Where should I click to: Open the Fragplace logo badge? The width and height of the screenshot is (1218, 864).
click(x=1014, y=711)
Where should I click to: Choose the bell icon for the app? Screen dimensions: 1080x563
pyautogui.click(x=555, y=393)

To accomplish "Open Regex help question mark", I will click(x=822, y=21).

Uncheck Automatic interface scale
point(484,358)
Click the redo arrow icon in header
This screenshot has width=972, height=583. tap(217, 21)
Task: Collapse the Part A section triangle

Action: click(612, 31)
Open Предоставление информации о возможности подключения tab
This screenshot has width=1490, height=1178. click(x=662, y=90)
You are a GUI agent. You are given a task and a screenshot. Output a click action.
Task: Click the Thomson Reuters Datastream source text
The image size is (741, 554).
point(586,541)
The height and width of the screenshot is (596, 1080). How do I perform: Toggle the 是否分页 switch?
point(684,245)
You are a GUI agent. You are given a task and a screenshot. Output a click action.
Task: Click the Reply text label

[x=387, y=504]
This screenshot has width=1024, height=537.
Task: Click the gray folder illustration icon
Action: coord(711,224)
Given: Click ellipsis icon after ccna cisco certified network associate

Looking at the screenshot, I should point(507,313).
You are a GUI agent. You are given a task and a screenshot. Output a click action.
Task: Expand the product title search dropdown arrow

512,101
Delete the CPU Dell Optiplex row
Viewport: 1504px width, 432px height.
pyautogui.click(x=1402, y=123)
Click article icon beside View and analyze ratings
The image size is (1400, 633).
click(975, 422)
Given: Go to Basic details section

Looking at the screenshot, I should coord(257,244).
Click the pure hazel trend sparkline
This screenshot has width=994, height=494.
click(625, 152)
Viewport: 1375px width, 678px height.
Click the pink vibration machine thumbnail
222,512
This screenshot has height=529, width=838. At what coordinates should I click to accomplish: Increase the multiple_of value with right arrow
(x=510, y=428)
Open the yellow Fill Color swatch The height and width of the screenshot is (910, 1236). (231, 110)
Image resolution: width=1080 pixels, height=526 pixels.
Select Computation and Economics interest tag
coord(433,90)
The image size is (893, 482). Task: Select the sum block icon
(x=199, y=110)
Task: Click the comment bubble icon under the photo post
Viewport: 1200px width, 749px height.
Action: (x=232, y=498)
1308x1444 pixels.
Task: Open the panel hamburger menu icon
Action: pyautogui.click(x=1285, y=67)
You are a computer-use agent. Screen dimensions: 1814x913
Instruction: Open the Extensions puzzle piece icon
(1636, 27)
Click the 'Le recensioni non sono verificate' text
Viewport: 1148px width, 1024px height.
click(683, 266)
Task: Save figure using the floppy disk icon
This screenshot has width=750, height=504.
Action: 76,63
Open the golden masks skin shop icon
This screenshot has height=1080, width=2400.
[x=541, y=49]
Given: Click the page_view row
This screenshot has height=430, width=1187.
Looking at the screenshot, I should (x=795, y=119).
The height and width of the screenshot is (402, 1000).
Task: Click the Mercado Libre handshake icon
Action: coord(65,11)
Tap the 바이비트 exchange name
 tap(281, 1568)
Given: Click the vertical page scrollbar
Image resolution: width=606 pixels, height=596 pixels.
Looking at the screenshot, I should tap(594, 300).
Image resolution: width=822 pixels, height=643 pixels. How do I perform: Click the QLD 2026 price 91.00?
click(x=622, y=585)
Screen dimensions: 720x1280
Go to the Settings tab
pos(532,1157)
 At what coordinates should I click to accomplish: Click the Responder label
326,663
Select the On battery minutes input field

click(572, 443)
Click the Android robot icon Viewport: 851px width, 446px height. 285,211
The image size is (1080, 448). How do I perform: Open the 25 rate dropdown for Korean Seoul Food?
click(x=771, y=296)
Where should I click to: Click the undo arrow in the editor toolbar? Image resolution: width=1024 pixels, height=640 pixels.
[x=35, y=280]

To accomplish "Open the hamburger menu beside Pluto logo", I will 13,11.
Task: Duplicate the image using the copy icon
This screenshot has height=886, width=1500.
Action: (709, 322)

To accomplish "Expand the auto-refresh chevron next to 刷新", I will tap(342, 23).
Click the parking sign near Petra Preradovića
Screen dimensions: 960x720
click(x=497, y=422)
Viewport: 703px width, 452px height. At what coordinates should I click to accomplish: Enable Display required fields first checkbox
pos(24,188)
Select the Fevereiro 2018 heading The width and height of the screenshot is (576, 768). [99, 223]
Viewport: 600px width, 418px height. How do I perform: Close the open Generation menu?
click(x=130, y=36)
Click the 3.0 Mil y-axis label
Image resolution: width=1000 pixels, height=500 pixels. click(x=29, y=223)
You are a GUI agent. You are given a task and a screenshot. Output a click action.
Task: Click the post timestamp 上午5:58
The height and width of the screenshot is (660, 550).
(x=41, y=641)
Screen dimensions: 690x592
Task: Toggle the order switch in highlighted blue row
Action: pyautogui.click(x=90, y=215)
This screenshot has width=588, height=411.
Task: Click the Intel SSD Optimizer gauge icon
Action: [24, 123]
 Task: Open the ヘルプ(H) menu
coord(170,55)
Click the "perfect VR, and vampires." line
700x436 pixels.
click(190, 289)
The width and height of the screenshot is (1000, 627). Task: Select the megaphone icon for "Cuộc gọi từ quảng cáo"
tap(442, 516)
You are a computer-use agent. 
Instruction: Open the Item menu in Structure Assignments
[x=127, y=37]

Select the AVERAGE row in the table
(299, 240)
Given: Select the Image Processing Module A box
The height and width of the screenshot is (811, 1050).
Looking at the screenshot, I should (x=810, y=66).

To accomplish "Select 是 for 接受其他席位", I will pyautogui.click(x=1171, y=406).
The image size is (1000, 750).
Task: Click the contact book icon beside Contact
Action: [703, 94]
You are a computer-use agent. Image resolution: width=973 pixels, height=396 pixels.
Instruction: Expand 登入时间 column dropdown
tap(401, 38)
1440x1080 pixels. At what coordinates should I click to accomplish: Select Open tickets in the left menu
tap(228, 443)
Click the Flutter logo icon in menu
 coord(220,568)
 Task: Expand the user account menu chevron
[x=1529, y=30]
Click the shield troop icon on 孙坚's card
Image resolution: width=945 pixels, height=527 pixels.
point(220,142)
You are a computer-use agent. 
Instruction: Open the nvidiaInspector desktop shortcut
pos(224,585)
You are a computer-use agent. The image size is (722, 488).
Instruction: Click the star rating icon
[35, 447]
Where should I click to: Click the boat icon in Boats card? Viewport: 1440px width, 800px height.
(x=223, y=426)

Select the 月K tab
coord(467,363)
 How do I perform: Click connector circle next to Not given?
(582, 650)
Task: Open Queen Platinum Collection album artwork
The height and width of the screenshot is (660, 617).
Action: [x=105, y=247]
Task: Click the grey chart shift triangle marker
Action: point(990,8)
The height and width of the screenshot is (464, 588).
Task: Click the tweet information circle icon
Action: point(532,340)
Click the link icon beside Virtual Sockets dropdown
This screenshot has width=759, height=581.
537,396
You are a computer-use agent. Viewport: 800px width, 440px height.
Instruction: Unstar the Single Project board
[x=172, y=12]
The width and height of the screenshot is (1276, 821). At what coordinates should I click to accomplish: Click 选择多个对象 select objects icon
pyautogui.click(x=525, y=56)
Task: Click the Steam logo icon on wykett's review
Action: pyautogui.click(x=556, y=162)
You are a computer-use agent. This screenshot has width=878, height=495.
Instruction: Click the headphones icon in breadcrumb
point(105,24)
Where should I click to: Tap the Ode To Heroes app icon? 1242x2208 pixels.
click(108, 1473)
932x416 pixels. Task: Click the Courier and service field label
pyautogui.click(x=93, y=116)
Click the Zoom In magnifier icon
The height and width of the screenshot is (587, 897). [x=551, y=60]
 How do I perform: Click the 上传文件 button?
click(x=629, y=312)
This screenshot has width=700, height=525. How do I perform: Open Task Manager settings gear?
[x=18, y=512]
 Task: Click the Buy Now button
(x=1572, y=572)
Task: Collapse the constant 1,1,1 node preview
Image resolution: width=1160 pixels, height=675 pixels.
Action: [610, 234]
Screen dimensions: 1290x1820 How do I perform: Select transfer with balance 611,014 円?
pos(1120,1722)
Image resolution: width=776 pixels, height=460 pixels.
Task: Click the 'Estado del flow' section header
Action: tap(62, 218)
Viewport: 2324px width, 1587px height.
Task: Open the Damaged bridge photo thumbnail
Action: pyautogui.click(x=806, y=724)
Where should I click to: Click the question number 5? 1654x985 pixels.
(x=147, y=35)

::::::

All lines above with the word "computer" need to be reported.

Result of this exercise —
You are a computer-use agent. Screen dimensions: 1814x913
You are a computer-use agent. 
You are a computer-use agent. Image resolution: width=973 pixels, height=396 pixels.
You are a computer-use agent. 
You are a computer-use agent. The image size is (722, 488).
You are a computer-use agent. Viewport: 800px width, 440px height.
You are a computer-use agent. This screenshot has width=878, height=495.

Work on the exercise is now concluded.